1. ## recurrence formula

Find the explicit formula for the recursive sequence using backtracking
d1 = 3
dn= -2dn-1

I’m thinking I will have (-6, 12, -24, 48,…..)
dn = -2dn-1
= -2dn-1 + 1
= -2 (-2dn-1 +1) +1

but I do not know what else to do to end with a formula.
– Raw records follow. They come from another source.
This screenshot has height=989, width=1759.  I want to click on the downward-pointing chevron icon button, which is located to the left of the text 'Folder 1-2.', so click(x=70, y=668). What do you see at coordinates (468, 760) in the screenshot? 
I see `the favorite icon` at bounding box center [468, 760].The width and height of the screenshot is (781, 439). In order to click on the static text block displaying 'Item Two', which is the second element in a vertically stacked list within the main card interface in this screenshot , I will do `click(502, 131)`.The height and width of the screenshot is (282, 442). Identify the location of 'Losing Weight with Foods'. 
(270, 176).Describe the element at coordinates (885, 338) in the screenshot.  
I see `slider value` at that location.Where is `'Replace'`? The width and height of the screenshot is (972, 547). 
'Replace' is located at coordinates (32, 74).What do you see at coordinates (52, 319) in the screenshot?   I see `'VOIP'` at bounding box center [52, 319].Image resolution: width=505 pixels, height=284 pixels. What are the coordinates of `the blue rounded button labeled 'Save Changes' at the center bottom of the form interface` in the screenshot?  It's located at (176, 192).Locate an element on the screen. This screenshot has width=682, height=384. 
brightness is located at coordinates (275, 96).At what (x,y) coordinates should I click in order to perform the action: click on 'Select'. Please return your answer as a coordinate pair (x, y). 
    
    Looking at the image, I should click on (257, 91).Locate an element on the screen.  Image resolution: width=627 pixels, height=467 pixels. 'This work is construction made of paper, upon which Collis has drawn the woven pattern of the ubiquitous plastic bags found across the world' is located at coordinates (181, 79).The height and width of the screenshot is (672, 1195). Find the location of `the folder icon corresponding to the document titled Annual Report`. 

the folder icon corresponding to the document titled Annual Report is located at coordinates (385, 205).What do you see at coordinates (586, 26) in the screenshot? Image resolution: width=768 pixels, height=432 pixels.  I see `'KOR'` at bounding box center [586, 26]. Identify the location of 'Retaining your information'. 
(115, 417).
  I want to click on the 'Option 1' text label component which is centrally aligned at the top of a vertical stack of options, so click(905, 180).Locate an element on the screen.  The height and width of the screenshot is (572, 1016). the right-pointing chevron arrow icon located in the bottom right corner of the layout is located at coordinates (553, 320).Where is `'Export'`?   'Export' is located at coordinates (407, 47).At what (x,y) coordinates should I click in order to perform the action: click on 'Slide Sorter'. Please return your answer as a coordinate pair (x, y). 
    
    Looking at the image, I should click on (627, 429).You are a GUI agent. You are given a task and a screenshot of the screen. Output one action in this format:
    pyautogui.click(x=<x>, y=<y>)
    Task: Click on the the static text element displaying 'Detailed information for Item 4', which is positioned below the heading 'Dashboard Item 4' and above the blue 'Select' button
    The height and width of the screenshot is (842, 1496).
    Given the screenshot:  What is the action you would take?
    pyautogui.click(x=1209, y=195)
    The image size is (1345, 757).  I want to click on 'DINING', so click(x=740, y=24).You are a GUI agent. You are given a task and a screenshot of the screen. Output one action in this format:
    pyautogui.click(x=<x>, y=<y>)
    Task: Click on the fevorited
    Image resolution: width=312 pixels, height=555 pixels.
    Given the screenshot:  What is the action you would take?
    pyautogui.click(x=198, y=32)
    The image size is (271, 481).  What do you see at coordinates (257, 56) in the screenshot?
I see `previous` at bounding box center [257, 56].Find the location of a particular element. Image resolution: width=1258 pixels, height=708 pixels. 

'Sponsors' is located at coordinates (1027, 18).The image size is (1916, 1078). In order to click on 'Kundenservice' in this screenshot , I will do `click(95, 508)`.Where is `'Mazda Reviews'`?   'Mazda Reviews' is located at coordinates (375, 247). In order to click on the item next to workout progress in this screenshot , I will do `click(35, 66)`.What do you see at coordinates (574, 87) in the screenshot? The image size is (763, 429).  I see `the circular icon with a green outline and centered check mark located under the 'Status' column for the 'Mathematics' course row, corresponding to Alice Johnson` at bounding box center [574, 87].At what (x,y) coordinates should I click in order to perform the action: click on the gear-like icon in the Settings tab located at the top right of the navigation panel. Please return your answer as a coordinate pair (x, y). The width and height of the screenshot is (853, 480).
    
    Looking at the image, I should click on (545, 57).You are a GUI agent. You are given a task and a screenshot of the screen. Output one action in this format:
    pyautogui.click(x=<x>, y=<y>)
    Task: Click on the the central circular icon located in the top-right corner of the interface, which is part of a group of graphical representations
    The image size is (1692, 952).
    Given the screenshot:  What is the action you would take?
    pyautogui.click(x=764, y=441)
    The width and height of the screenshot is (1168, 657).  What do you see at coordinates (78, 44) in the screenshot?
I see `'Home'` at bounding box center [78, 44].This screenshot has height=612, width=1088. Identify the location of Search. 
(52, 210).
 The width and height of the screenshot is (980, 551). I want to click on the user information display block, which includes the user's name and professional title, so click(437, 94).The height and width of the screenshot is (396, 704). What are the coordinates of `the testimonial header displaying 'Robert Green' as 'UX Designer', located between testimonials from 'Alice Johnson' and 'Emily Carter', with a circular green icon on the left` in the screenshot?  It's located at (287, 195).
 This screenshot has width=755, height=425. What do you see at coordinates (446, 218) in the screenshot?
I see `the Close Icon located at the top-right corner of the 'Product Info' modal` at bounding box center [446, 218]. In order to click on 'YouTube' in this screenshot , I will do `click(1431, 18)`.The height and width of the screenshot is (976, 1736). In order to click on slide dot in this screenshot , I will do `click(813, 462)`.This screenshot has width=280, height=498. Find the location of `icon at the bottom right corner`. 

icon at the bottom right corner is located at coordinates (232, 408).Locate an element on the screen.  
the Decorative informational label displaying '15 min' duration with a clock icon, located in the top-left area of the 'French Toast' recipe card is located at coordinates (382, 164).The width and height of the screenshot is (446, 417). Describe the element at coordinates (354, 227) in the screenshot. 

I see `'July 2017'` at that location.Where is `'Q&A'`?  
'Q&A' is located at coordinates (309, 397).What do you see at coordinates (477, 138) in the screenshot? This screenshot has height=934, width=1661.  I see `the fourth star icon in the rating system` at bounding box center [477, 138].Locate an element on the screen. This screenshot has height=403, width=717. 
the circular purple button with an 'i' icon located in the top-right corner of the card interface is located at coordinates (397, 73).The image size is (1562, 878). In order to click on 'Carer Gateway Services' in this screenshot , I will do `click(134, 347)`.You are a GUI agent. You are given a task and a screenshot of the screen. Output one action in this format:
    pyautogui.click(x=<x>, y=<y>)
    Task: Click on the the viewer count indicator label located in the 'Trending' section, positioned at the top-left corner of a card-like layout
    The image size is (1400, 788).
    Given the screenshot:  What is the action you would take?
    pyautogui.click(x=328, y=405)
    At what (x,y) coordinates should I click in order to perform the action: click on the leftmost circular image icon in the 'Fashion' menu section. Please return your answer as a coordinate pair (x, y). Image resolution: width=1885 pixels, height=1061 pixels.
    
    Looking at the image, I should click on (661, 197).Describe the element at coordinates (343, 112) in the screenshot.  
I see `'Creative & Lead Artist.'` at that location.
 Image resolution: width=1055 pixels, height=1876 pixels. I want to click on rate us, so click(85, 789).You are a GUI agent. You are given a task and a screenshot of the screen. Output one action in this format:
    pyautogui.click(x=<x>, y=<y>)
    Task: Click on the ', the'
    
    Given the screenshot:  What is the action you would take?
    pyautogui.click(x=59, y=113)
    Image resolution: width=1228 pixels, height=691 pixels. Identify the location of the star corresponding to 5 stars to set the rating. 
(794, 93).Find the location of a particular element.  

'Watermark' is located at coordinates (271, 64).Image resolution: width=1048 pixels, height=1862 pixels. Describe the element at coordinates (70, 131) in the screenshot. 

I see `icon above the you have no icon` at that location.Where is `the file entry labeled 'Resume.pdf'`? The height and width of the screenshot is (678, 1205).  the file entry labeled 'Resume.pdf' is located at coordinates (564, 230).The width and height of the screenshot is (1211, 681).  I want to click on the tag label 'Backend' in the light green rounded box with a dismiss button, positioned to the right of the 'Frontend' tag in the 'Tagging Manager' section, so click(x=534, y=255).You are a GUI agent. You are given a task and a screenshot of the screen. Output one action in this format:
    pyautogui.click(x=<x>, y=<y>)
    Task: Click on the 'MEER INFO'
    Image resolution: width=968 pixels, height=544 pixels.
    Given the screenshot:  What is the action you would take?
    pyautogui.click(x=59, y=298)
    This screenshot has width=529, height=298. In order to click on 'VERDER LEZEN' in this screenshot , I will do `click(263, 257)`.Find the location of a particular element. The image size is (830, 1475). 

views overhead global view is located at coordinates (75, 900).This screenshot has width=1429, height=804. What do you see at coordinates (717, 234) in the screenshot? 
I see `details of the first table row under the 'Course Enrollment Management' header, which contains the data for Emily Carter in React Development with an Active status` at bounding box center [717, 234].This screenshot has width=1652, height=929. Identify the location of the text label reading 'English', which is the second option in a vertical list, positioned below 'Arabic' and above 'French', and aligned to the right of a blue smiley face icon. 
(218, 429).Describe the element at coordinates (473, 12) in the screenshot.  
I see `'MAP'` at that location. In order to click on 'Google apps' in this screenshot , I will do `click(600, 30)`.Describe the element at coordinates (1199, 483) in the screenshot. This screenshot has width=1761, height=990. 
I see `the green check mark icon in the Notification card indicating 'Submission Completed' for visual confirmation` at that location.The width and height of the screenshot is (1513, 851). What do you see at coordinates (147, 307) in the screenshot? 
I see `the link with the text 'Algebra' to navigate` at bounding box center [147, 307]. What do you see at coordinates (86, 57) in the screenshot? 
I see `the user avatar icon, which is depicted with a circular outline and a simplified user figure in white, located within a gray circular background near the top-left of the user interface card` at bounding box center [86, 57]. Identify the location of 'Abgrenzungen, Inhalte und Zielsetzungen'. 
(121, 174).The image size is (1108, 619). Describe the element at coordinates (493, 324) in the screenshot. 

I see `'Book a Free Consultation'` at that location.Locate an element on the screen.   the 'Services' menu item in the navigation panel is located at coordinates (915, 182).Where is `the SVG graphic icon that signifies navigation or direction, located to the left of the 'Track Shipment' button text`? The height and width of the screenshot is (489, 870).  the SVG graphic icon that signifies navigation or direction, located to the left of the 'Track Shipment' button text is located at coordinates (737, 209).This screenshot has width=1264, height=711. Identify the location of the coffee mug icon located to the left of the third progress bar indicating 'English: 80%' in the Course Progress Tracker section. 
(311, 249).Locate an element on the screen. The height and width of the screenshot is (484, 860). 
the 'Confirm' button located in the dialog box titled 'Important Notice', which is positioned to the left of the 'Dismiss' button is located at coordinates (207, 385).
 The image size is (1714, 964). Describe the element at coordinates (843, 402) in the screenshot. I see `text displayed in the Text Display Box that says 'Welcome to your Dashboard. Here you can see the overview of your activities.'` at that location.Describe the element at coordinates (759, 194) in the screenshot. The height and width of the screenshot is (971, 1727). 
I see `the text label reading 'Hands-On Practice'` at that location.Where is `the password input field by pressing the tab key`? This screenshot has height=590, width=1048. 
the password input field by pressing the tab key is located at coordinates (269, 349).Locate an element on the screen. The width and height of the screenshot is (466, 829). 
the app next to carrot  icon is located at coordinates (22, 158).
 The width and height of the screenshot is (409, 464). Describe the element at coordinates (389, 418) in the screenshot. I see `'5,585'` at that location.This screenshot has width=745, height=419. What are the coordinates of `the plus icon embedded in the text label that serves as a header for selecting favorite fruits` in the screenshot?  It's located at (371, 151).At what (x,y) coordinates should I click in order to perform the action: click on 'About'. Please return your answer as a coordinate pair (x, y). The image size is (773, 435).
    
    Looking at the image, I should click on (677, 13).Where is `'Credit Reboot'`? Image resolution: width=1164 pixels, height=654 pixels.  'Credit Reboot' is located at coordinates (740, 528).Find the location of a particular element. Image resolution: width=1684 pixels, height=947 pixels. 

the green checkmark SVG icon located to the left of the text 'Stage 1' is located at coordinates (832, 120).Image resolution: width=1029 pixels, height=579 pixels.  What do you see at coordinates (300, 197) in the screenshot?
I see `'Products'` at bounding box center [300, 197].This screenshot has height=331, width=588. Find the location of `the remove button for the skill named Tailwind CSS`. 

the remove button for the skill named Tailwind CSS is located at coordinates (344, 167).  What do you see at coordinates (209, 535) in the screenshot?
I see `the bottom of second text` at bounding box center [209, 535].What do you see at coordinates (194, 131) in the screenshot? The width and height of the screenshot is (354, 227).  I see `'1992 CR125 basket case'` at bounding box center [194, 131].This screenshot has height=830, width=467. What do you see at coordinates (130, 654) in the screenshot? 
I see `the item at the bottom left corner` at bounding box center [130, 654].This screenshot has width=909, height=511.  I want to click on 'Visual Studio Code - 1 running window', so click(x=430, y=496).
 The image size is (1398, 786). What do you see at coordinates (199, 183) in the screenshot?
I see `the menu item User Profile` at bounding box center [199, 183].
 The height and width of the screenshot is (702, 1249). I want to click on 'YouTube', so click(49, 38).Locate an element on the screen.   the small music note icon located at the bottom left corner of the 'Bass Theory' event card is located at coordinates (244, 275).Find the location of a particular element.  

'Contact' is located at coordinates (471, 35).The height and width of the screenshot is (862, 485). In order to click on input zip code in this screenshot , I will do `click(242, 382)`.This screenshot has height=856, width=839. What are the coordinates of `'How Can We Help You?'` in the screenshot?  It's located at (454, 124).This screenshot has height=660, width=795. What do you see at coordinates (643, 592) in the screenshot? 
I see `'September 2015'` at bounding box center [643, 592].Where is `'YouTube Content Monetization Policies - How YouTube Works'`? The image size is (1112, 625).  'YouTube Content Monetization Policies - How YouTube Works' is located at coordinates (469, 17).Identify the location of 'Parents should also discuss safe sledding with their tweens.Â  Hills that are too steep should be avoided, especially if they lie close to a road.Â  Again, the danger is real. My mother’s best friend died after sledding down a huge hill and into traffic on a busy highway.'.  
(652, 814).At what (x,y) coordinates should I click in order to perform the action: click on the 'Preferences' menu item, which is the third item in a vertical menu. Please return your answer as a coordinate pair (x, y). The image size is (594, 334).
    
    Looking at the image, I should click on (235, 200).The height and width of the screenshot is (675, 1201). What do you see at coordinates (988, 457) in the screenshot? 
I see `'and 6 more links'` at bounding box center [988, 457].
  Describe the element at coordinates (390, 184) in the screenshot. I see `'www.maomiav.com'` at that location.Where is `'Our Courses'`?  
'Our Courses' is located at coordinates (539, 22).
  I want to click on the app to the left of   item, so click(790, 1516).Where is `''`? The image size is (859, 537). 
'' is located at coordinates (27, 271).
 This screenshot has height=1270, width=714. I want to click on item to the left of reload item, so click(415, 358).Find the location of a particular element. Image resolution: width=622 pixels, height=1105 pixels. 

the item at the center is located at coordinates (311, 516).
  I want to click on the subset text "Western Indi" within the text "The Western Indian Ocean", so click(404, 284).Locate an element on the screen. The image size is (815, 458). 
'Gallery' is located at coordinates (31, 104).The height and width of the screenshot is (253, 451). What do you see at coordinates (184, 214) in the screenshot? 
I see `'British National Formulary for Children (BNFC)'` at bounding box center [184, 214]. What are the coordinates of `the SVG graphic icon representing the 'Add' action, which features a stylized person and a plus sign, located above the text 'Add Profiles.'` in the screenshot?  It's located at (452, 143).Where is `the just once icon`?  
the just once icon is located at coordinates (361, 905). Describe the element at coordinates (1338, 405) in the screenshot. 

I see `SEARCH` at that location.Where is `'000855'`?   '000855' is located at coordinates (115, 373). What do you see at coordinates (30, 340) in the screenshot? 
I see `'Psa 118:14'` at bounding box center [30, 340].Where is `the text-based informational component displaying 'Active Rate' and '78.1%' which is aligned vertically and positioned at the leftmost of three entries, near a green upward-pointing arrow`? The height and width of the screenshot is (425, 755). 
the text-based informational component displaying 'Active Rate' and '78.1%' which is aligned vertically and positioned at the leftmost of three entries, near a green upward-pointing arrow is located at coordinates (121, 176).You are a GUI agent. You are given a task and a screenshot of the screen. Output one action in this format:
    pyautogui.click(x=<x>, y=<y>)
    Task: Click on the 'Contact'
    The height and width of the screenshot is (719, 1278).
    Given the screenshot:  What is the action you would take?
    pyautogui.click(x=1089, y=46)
Please show me what my formula will be

* all the (n-1) should be subscripts, do know how to get it to subscript here in this window

2. Hello, CPR!

Find the explicit formula for the recursive sequence using backtracking:
. . $\displaystyle d_1 \:=\:3,\;\;\;d_n\:=\:\text{-}2\!\cdot\!d_{n-1}$

I’m thinking I will have: .$\displaystyle 3,\:\text{-}6,\:12,\:\text{-}24,\:48,\:\hdots\qquad{\color{blue}\text{Right!}}$
I'm not familiar with "backtracking".

This is a geometric sequence with first term $\displaystyle a= 3$, common ratio $\displaystyle r = \text{-}2$

The general term is: . $\displaystyle d_n\;=\;3\cdot(\text{-}2)^{n-1}$

3. Thanks.
but explain to me why the subscript n-1 is now the superscript in the general term formula.